- Born: Manfred Schanfarber Guttmacher May 19, 1898 Baltimore, Maryland, US
- Died: November 7, 1966 (aged 68) Stevenson, Maryland, US
- Education: Johns Hopkins (AB, MD)
- Occupation(s): Psychiatrist Child psychiatrist Forensic psychiatrist Medical educator
- Spouses: Katherine (Unknown),; Jacelyn McDunnough,; Carola B. Eisenberg (?-1966);
- Children: 4, including Alan Edward Guttmacher

= Manfred Guttmacher =

American forensic psychiatrist

Manfred Schanfarber Guttmacher (May 19, 1898 – November 7, 1966) was an American forensic psychiatrist and chief medical officer who focused on the connections between psychiatry and criminal law. Guttmacher testified in the trial of Jack Ruby and authored The Dog Must Wag The Tail: Psychiatry And The Law, America's Last King: An Interpretation of the Madness of George III and other works.

Guttmacher was born in 1898 in Baltimore to Rabbi Adolf Guttmacher and Laura (Oppenheimer) Guttmacher, German-Jewish emigrants. Like his twin brother, Alan Frank Guttmacher, his A.B. and M.D. degrees were earned from the Johns Hopkins University in Baltimore, Maryland, after which he served as an intern at the Mount Sinai Hospital in New York City, then as a resident house officer in medicine at the Johns Hopkins Hospital. After two years as an Emmanuel Libman fellow studying neurology, psychiatry, and criminology overseas, he relocated to Boston for psychiatric training at the Boston Psychopathic Hospital.
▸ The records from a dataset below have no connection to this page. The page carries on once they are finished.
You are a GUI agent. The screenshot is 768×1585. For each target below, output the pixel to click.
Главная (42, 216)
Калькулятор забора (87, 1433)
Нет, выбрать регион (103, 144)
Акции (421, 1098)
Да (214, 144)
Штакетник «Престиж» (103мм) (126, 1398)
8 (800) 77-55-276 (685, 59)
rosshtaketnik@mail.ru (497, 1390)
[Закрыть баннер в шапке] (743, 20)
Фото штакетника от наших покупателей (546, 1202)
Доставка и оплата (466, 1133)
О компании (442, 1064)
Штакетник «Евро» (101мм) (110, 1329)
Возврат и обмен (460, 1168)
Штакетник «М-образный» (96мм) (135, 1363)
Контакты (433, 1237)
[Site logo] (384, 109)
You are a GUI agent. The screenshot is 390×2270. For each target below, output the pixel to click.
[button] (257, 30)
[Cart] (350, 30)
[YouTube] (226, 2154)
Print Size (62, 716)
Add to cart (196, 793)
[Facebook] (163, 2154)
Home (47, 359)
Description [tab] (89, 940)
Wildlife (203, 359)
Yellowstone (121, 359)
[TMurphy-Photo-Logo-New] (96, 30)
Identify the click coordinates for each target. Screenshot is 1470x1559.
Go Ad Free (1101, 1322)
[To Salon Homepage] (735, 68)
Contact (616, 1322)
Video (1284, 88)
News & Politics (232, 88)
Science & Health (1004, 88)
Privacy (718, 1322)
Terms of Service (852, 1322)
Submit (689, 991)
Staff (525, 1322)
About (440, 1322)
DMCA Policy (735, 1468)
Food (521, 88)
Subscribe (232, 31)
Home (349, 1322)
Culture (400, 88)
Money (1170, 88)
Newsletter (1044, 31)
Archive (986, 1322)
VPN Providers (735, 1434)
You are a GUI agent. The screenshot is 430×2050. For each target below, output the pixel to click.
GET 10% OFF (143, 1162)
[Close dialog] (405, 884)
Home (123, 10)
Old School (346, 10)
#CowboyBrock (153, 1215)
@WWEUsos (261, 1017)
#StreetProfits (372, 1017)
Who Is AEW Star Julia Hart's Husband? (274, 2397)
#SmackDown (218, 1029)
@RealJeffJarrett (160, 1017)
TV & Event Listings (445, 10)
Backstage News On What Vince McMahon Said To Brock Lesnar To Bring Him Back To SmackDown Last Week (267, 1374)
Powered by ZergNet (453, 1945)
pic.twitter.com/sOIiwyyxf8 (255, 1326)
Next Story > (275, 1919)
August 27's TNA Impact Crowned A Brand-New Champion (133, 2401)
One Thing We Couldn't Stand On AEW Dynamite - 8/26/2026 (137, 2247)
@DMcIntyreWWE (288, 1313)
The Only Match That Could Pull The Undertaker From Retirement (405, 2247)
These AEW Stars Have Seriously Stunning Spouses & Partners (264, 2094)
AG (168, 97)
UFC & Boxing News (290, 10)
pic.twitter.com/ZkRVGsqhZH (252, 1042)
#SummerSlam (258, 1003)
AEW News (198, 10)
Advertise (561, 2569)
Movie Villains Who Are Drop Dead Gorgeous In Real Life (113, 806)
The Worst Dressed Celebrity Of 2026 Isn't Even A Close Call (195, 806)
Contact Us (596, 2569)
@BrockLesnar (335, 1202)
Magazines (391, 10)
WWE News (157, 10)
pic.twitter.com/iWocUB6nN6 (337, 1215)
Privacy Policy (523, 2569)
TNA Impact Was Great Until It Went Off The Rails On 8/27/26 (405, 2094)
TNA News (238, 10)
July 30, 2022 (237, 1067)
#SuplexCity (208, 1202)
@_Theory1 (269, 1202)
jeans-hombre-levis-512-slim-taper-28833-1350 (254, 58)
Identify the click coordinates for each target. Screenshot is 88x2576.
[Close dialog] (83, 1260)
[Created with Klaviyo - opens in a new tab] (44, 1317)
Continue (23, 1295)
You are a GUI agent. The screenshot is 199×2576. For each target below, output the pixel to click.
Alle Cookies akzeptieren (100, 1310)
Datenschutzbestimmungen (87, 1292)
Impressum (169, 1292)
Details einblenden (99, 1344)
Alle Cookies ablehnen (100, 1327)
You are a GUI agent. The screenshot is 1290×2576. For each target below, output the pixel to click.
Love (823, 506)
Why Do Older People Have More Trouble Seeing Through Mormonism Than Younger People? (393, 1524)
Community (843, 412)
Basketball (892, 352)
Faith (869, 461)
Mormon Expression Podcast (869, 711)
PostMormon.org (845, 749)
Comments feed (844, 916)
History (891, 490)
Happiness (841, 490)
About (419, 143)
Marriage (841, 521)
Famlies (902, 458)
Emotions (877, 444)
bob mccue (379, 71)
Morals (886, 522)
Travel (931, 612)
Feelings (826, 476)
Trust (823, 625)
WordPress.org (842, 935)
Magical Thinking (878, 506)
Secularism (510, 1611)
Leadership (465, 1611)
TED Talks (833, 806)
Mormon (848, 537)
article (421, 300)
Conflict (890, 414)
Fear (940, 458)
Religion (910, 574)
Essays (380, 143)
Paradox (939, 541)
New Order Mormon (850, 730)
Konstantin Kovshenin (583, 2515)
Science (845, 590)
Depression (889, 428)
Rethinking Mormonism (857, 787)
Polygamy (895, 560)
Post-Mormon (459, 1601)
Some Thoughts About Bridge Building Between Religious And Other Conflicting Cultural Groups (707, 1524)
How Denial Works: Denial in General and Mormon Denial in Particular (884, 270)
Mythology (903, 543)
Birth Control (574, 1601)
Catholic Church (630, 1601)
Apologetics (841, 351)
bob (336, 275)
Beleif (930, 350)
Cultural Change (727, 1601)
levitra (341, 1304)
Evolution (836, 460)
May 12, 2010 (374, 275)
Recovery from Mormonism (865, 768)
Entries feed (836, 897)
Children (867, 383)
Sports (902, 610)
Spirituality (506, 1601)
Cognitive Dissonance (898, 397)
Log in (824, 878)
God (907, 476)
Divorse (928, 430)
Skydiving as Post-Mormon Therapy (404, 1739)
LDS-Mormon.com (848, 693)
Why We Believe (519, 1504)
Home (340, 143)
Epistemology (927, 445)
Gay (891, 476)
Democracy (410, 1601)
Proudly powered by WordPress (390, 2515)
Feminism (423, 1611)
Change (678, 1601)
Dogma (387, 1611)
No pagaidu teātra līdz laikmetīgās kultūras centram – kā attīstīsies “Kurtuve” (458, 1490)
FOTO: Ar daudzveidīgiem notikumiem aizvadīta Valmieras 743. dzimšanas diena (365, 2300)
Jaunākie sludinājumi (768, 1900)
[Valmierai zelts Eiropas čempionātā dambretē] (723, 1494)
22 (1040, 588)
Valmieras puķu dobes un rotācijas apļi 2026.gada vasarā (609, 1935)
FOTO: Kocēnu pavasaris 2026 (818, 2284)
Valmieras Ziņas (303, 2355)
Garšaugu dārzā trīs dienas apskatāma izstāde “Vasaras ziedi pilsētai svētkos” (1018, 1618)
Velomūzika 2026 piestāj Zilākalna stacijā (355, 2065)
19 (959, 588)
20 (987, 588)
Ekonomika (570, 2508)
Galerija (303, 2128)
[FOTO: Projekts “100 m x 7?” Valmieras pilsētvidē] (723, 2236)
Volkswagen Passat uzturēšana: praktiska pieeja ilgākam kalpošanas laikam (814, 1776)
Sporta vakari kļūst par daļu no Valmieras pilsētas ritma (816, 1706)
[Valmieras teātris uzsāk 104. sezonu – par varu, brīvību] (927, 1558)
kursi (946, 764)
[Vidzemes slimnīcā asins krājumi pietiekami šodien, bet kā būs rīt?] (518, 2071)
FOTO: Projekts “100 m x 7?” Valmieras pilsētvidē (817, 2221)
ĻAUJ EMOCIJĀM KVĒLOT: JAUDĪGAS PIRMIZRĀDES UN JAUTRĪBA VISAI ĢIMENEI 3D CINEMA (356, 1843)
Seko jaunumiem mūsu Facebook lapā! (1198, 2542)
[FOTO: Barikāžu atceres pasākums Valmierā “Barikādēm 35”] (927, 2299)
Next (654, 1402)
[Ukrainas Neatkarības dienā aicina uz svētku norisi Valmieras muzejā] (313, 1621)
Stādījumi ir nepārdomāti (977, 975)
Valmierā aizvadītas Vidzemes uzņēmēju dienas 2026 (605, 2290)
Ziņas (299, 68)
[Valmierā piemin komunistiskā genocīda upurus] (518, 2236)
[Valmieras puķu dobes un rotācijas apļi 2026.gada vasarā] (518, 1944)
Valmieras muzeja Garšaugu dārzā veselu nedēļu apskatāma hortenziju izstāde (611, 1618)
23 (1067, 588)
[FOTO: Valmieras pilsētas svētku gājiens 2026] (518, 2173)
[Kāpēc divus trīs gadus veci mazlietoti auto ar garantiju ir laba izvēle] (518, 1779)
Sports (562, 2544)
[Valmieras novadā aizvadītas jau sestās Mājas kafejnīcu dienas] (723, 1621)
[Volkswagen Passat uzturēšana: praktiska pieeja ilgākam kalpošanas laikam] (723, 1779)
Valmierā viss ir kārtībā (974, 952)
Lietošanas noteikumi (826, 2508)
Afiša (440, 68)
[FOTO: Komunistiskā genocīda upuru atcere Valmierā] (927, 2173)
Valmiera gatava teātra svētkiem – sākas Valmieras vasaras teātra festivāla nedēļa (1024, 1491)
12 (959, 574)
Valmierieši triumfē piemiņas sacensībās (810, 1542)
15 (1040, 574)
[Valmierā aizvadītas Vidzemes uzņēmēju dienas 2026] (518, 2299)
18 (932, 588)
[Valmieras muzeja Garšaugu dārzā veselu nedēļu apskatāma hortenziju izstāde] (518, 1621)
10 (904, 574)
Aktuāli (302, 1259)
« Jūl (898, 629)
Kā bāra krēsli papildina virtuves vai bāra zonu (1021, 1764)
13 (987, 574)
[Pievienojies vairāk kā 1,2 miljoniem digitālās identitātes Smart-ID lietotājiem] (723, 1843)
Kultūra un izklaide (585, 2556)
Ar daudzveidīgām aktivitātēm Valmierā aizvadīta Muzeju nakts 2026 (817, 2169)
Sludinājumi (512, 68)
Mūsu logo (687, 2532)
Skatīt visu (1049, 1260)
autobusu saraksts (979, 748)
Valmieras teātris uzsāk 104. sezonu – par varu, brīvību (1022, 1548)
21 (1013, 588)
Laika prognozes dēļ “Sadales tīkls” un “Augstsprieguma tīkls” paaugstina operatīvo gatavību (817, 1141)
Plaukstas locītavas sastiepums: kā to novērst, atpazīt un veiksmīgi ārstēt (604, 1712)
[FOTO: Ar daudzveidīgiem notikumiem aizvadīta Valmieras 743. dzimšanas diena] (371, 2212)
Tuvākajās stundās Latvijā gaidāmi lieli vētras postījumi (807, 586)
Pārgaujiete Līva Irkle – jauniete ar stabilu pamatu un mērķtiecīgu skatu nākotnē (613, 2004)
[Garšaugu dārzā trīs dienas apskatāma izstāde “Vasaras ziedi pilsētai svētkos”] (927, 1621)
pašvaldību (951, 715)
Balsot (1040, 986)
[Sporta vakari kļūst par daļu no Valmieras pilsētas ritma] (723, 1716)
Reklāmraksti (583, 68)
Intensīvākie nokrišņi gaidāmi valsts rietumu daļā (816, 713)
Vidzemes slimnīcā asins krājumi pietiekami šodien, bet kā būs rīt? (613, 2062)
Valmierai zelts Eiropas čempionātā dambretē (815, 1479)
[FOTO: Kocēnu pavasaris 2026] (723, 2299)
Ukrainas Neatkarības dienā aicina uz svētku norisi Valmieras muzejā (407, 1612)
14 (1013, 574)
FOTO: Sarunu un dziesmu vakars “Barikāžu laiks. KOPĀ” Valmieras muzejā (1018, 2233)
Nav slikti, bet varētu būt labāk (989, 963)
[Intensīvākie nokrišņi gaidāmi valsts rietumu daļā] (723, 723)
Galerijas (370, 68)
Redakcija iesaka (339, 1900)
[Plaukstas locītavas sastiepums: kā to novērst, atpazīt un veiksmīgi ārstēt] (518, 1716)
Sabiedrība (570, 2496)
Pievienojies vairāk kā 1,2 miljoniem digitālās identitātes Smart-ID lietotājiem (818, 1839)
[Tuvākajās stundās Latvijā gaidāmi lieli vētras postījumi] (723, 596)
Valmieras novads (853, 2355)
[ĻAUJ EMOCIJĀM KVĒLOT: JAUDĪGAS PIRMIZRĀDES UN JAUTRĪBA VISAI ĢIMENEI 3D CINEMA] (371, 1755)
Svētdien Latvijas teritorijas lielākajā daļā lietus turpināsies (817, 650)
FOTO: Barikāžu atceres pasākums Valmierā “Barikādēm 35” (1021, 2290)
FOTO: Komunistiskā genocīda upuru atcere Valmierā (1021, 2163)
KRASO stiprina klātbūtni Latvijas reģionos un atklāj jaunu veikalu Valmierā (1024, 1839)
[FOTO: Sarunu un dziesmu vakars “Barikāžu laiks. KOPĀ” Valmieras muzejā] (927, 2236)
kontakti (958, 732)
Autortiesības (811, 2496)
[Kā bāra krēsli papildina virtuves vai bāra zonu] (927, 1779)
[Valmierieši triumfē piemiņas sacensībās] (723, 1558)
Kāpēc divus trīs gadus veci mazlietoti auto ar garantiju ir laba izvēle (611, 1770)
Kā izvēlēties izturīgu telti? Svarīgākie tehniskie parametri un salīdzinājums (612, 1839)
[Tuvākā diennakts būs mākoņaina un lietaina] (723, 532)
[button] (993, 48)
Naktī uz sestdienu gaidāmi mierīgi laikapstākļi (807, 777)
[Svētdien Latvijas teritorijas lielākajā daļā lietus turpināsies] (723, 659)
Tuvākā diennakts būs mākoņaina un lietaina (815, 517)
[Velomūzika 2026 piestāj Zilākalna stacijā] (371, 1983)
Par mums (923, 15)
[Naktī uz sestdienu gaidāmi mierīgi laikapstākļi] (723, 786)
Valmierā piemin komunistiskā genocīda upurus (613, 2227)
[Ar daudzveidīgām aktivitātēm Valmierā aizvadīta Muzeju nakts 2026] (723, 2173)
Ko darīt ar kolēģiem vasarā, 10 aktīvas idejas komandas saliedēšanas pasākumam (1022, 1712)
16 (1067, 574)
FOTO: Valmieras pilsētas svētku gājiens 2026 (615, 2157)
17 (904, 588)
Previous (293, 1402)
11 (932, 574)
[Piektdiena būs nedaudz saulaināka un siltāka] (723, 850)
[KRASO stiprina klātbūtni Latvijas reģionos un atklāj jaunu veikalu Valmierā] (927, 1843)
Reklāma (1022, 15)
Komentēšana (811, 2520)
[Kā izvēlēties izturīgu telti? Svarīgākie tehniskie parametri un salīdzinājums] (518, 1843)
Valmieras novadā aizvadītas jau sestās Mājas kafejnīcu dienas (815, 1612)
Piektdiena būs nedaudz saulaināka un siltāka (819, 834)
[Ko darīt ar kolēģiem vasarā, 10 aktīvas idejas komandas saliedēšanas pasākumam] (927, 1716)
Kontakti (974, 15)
He was appointed chief medical adviser to the Supreme Bench of Baltimore in 1930, where he served until his 1966 death from leukemia. In 1933, he published his first paper, Psychiatry and the Adult Delinquent in the National Probation Association Yearbook of 1933 (on forensic psychiatry).

==Honors==
- Isaac Ray Award, 1957
- The Salmon Lectures

==Personal life==
He had four sons: Richard, Jonathan, Laurence, and Alan. Richard and Jonathan were born with his first wife Jacelyn, and Laurence and Alan were born by his second wife, Carola Eisenberg, MD.

==Works==
===Books===
- Sex Offenses. Norton, 1951.
- (with Henry Weihofen) Psychiatry and the Law. Norton, 1952.
- The Mind of the Murderer. Farrar, Straus, and Cudahy, 1960.
- The Role of Psychiatry in Law. Thomas, 1968.

===Selected articles===
- "Adult court psychiatric clinics". American Journal of Psychiatry 106:881–8, 1950.